▶ _Input_:

══════════════════════════════

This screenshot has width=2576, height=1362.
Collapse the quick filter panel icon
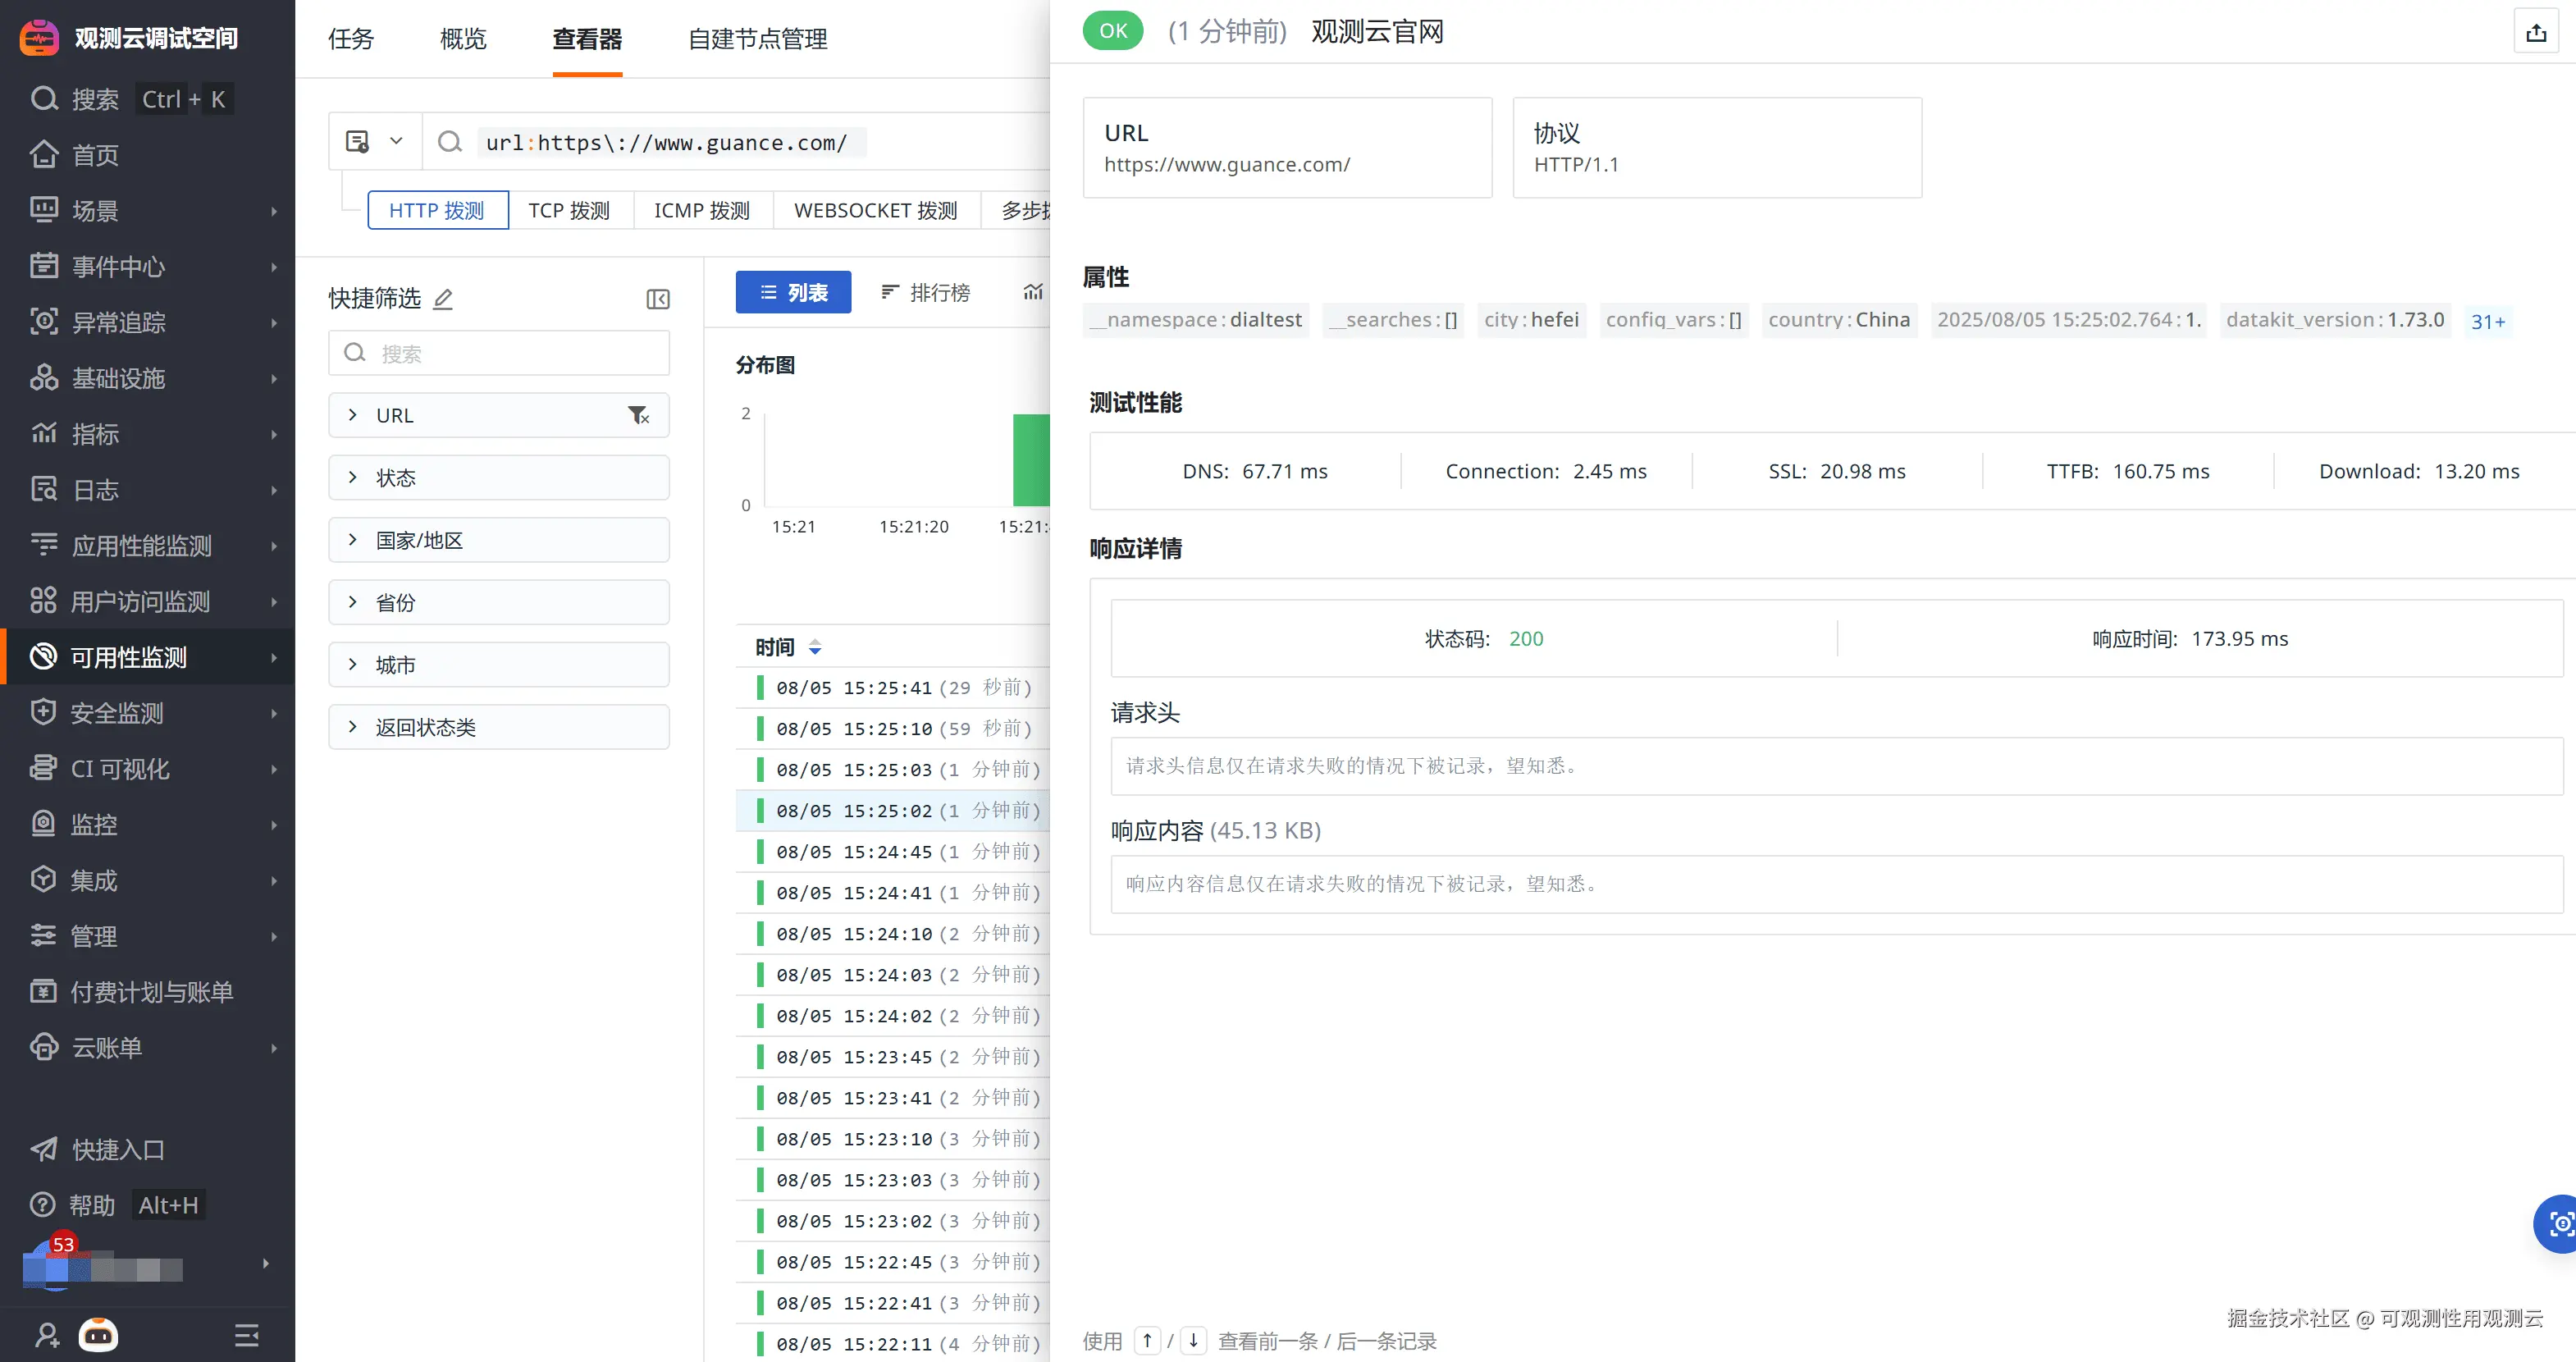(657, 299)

══════════════════════════════

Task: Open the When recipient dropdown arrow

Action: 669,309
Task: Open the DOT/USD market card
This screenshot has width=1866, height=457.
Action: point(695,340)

══════════════════════════════

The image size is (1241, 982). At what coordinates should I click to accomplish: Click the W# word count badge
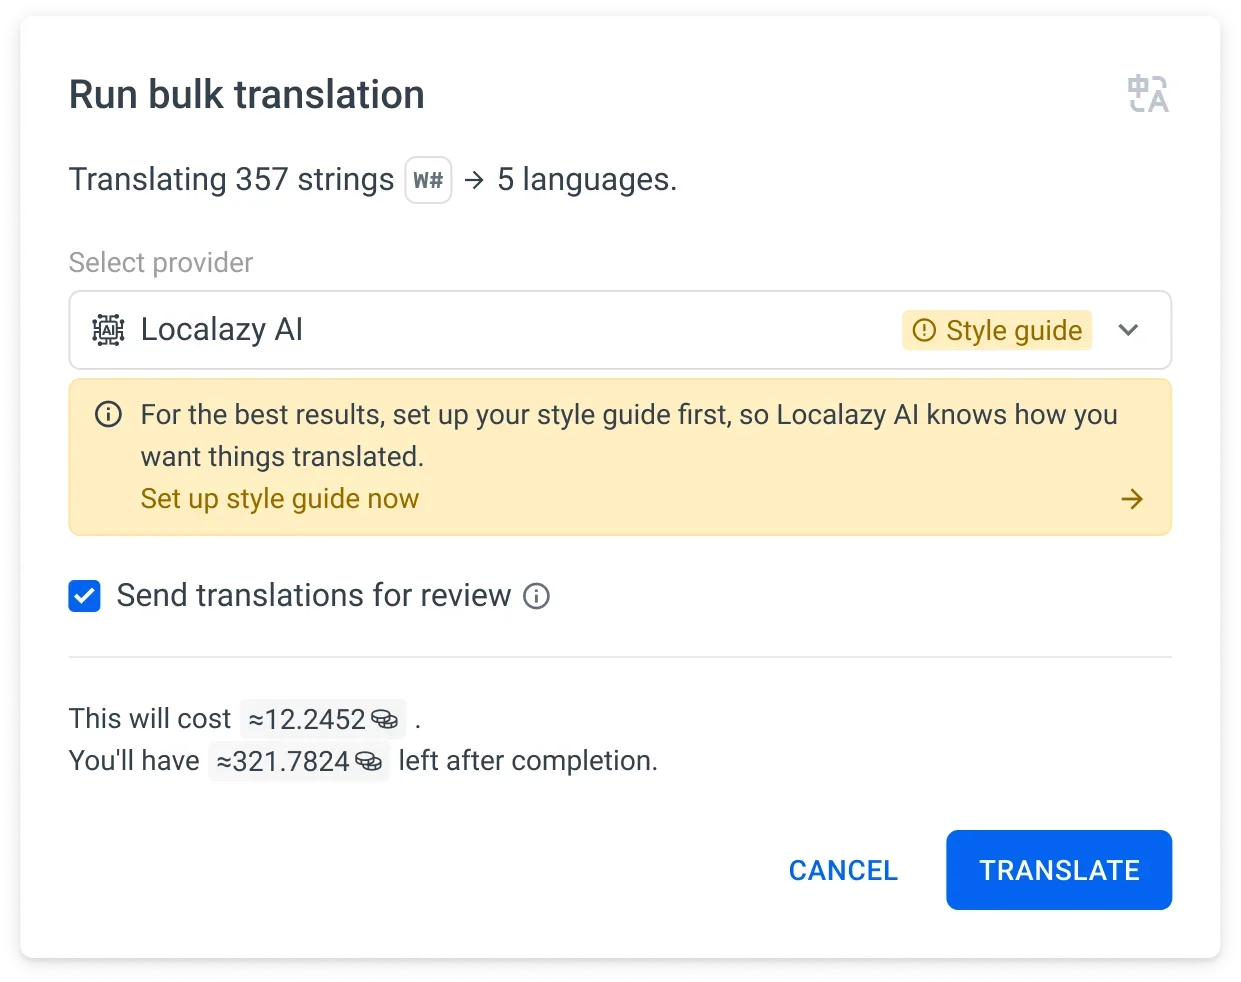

══════════════════════════════

▶ _Task description_: Return the rows starting at the line containing "Task: Open the When recipient dropdown arrow" and ending at the line containing "Action: point(695,340)", with both of those lines included, each one repeated word for word.

▶ _Written reply_:
Task: Open the When recipient dropdown arrow

Action: 669,309
Task: Open the DOT/USD market card
This screenshot has width=1866, height=457.
Action: point(695,340)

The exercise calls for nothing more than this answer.